With monochromosomal bacteria, it is more difficult to determine the direction of evolution (who is younger and who is older). But based on two-chromosomal species, we can say, since there is a Vibrio species with Ala tRNA_GCA with Id = 00049 and Ala tRNA_GCC with Id = 00043; and there are also Vibrio species with Ala tRNA_GCA with Id = 00047, then Ala tRNA_GCA with Id = 00047 and Ala tRNA_GCC with Id = 00043 originally existed. And they were contained in Shewanella, and therefore it must be recognized as the most ancient organism, and put in the basis of the taxonomy of the organisms considered here.
Then we can conclude that from Shewanella in one line came Yersinia. From Yersinia, in turn, Photorhabdus, from which the entire family Enterobacteriaceae originated. But this is only one line.

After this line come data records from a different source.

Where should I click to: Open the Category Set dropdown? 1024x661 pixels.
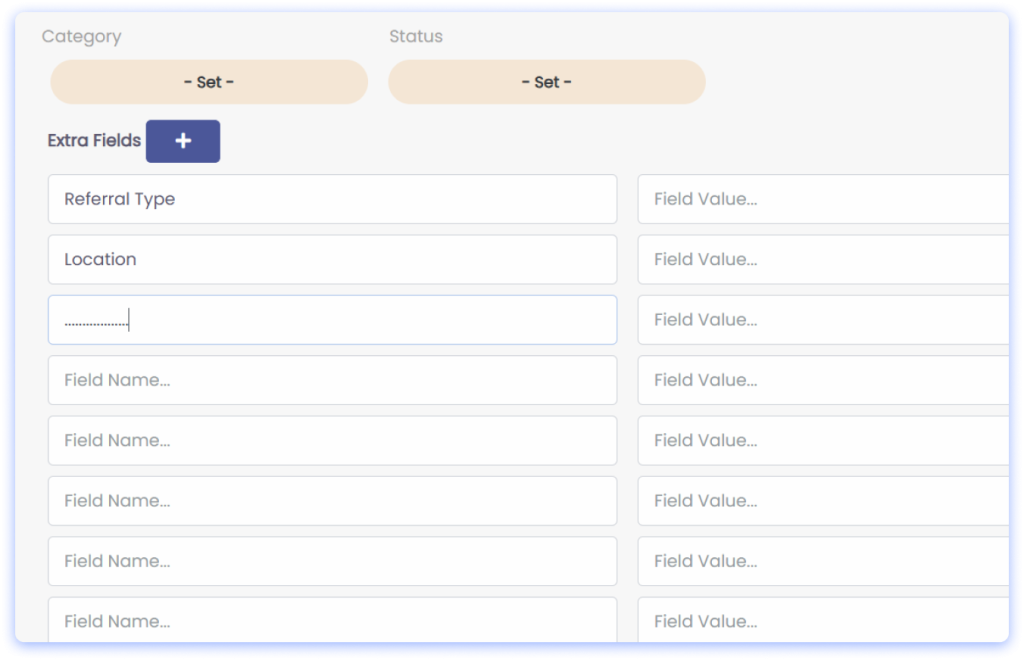[x=209, y=82]
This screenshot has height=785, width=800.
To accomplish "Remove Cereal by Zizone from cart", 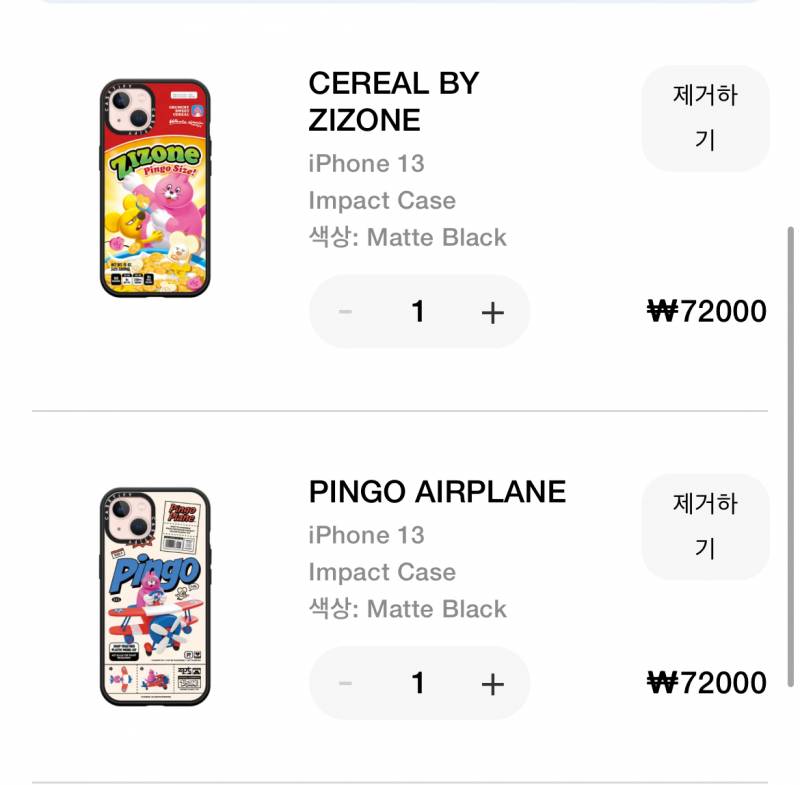I will pyautogui.click(x=705, y=118).
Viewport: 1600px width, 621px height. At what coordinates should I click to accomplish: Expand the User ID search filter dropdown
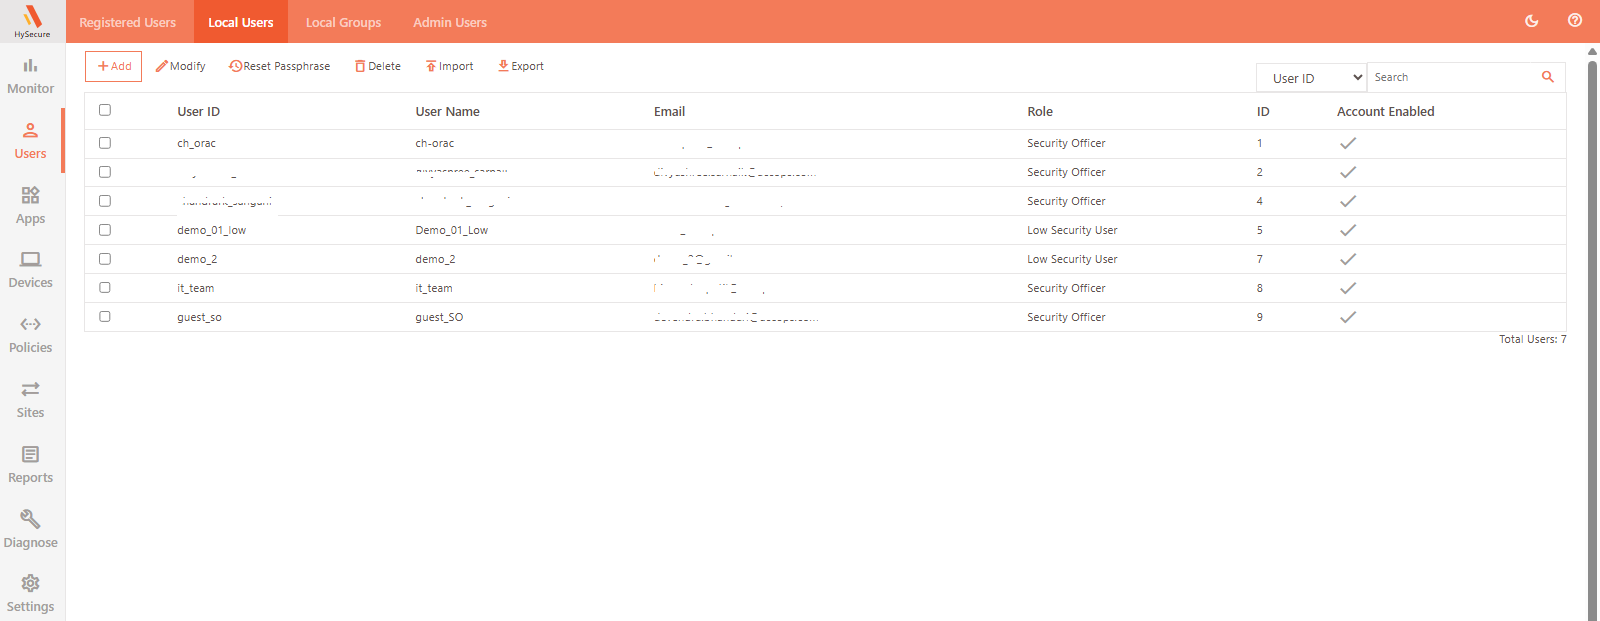click(x=1311, y=78)
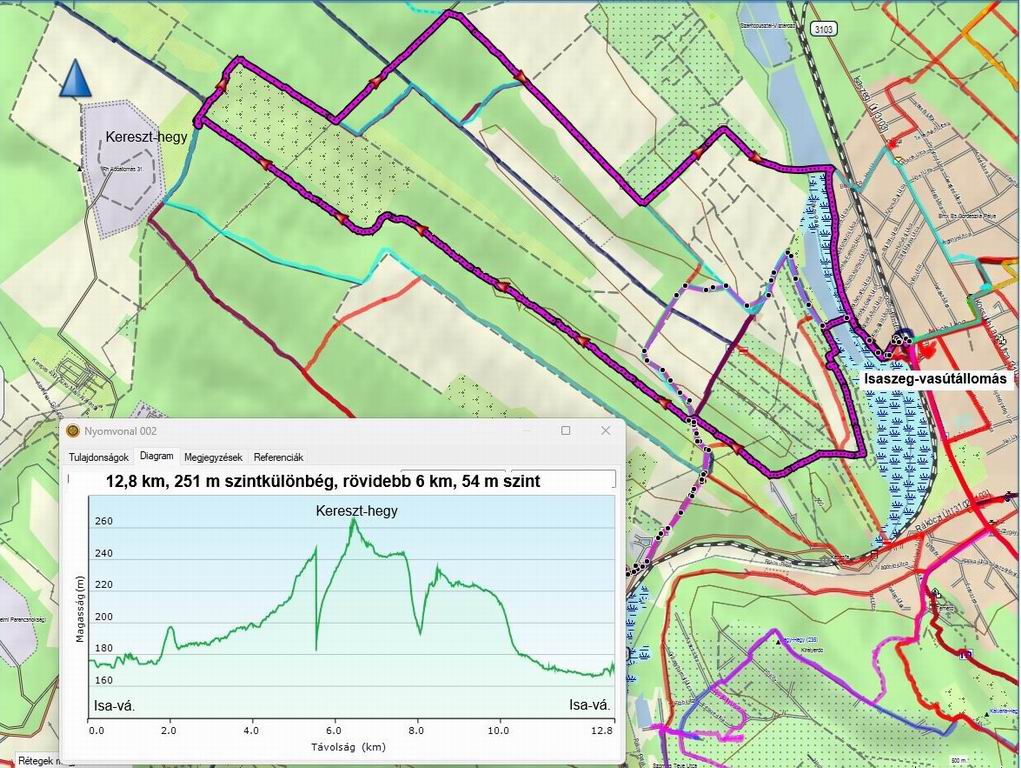Click the right input field beside the dialog summary text
Screen dimensions: 1021x768
point(563,478)
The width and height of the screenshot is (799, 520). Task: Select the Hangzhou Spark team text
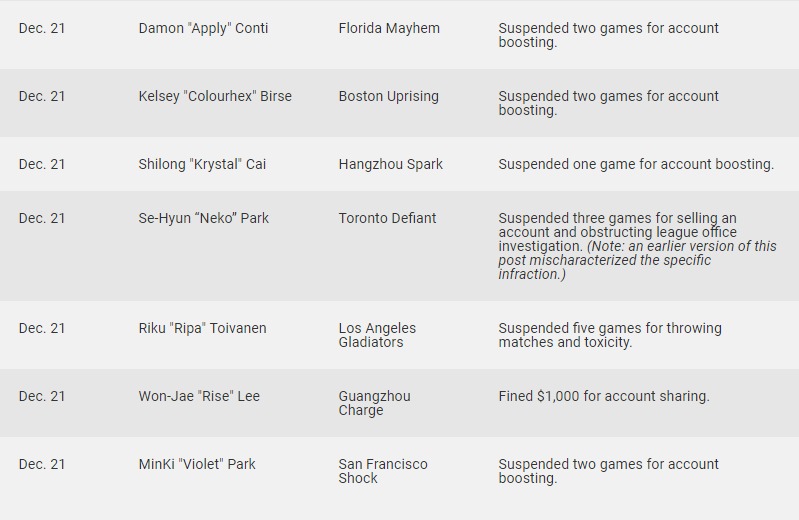(x=390, y=164)
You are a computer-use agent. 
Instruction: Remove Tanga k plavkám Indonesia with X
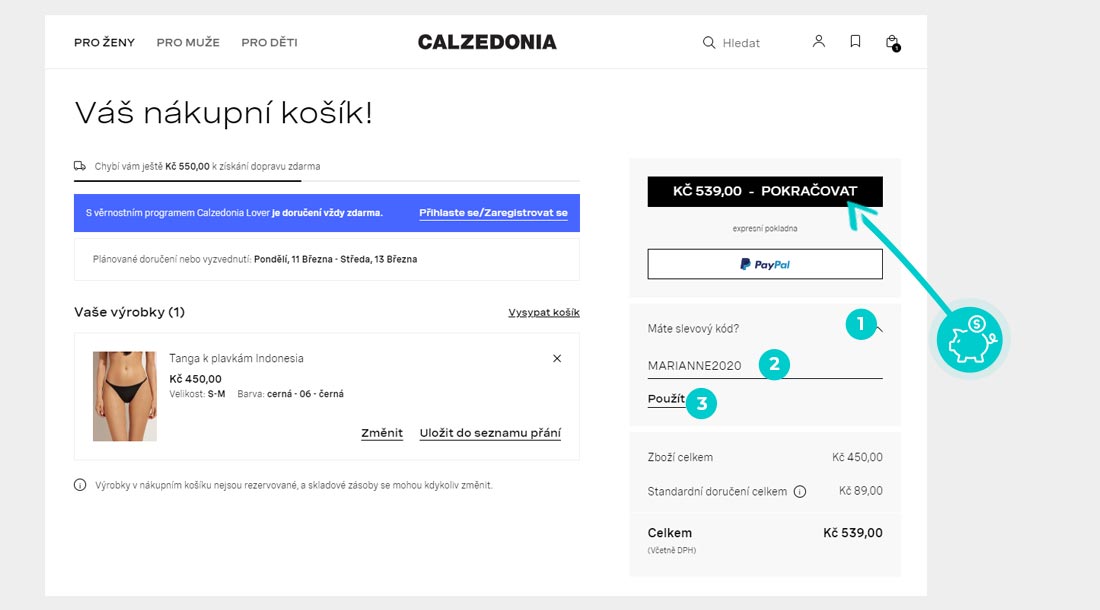tap(557, 358)
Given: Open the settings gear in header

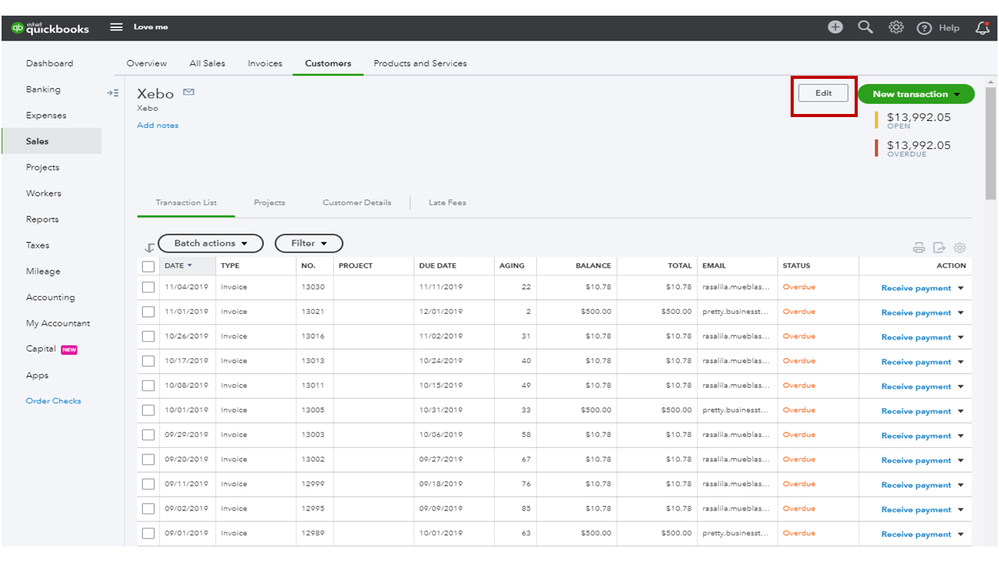Looking at the screenshot, I should click(896, 27).
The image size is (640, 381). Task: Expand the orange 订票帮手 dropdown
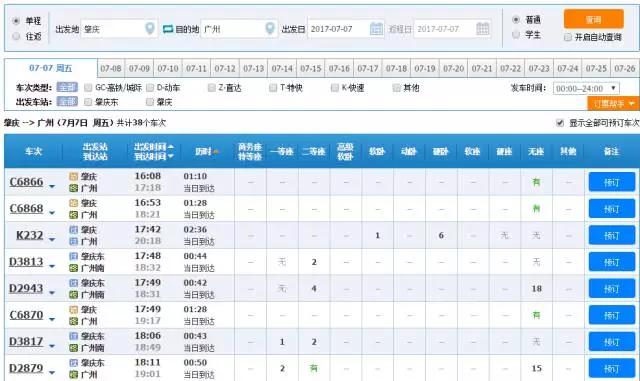[613, 104]
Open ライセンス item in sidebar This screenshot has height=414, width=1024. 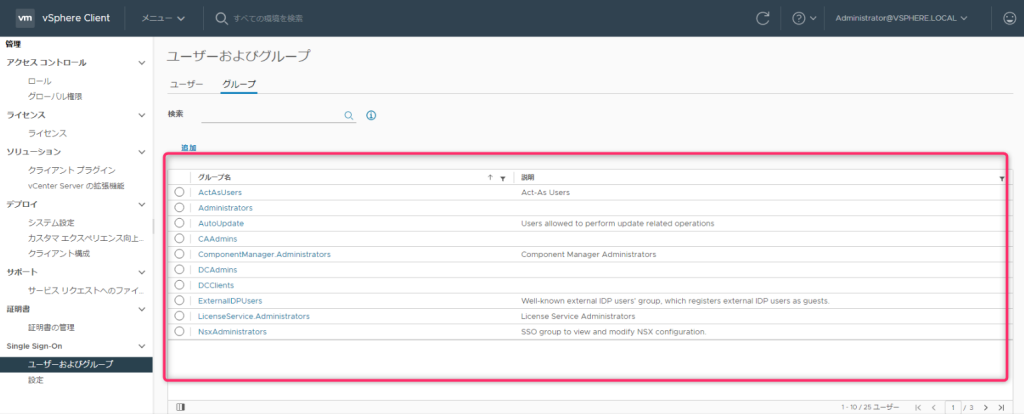[47, 133]
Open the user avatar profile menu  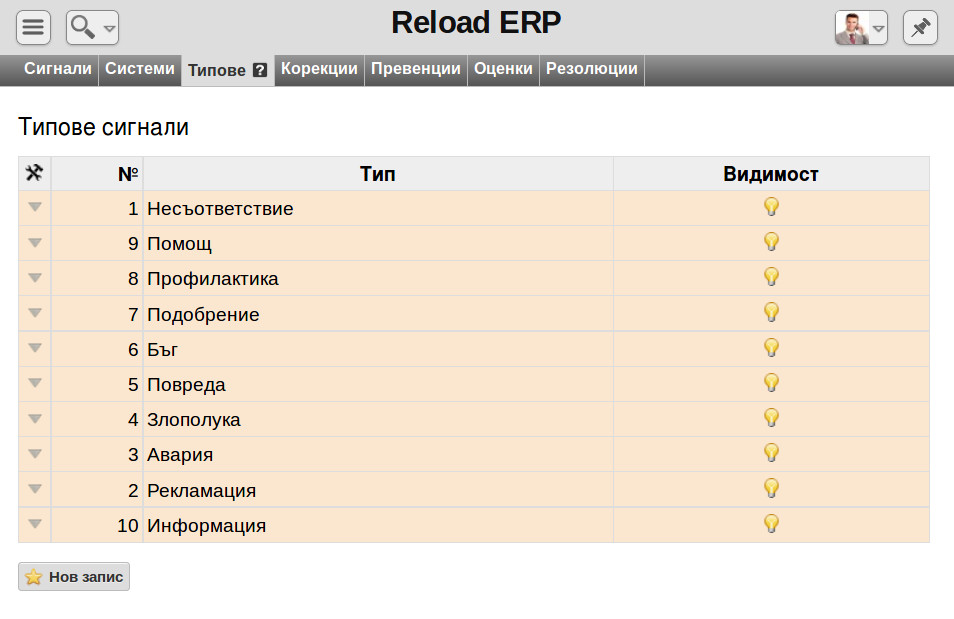861,27
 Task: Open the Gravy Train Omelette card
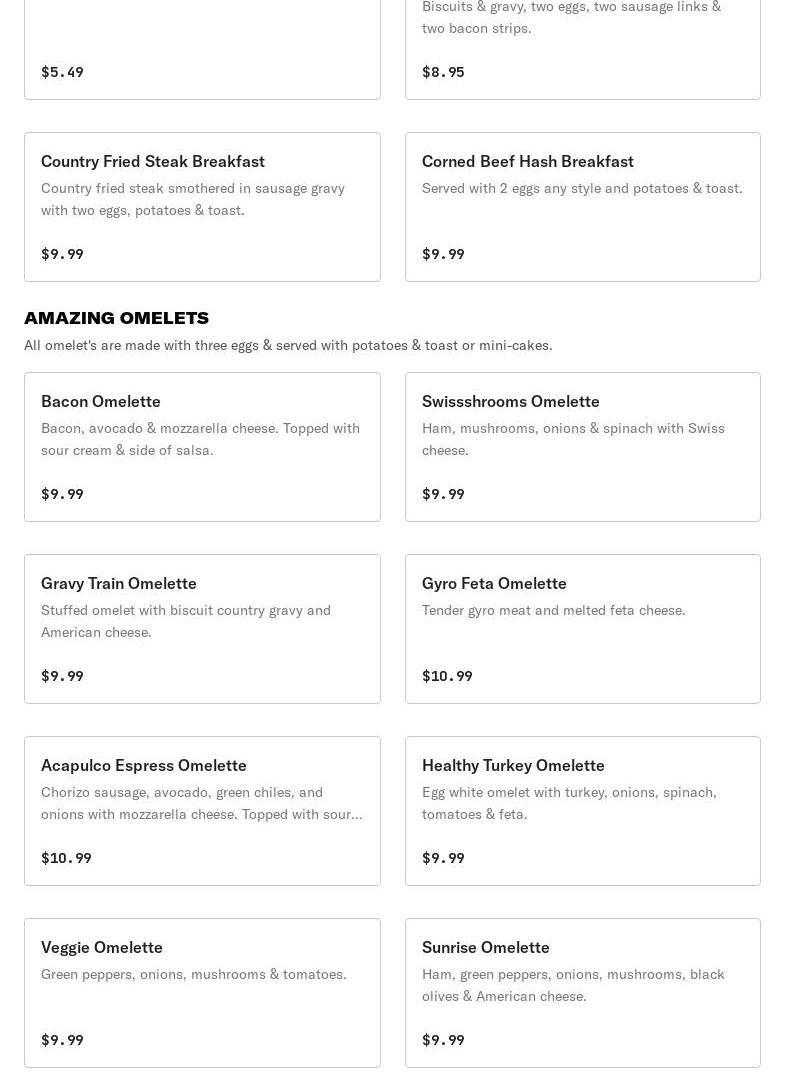point(202,629)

According to another, we already mentioned what kind of birth descended from Shewanella.
The multi-species origin greatly confuses the evolutionary picture, but there is nothing to be done about it - such is the complexity of speciation, and we only need to most accurately reflect them in conditions where not all species are known.
upd. Oh yes. I completely forgot, then they started talking - well, why should programmers fool their heads with all kinds of biology. So I actually wanted to interest programmers with this topic, since they are the ones who are able to write algorithms for bio-calculations. I just don’t have the strength to conduct a more complete analysis. Suddenly someone will be interested in mercy, please write in a personal.